News from the Wright Tavern in Concord

Earlier this month the Concord Museum and the town’s First Parish announced an agreement for the museum to lease the historic Wright Tavern for three years.

The tavern, located near the center of town, was the site of committee meetings during the first Massachusetts Provincial Congress in 1774.

On 18-19 Apr 1775, the town’s militia companies mustered outside the tavern. After British troops arrived to search Concord for cannon and other military supplies [as detailed in The Road to Concord], their officers also used the tavern as a base of operations.

The First Parish has, somewhat incongruously, owned the tavern since 1886. At times parts of the building have been used for historic interpretation, but currently it is closed to the public, housing an architecture firm and a non-profit associated with the parish. The Concord Community Preservation Committee just funded improvements to the roof, windows, gutters, and electrical system.

Under the new arrangement, the Concord Museum will offer educational programs at the Wright Tavern.
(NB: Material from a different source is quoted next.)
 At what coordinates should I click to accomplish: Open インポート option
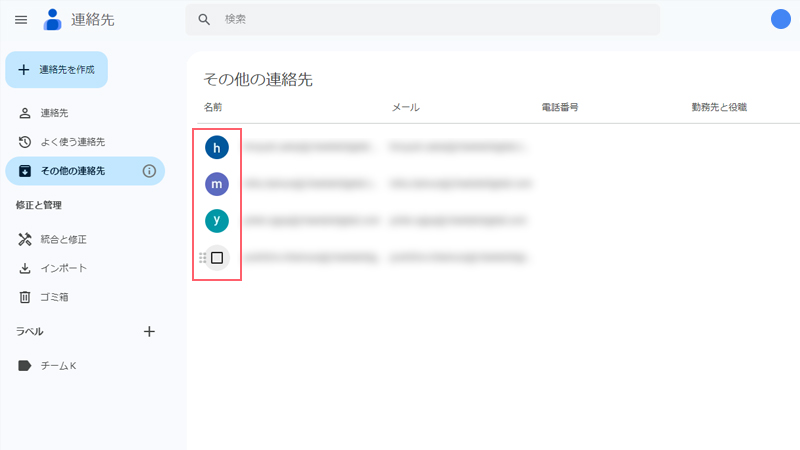click(x=63, y=268)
That will provide the museum with important additional space; its programs are now serving more than 10,000 students from three cities, an increase of 4,000 over the past five years. The site will also host public events in spring and fall to commemorate the congress meeting and the Battle of Lexington and Concord.
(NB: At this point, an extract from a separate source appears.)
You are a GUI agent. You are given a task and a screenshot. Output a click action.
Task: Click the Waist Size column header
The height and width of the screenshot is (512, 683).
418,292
The reopening of the tavern as a public site has been a pet project of Mel Bernstein, chairman of the American Revolution Round Table at Minute Man National Historical Park. Of the new deal, he told the Concord Journal, “It provides an opportunity to transform the tavern into the historical center that it will become.”

1 comment:

G. Thomas Fitzpatrick said...

That is good news!

I can recall the Tavern housing a gift shop back in the day, and a realtor's office, among other things. It is odd that an important historic structure that played as important a role on April 19th as, say, Lexington's Monroe Tavern, has not been a major interpretive site for so long.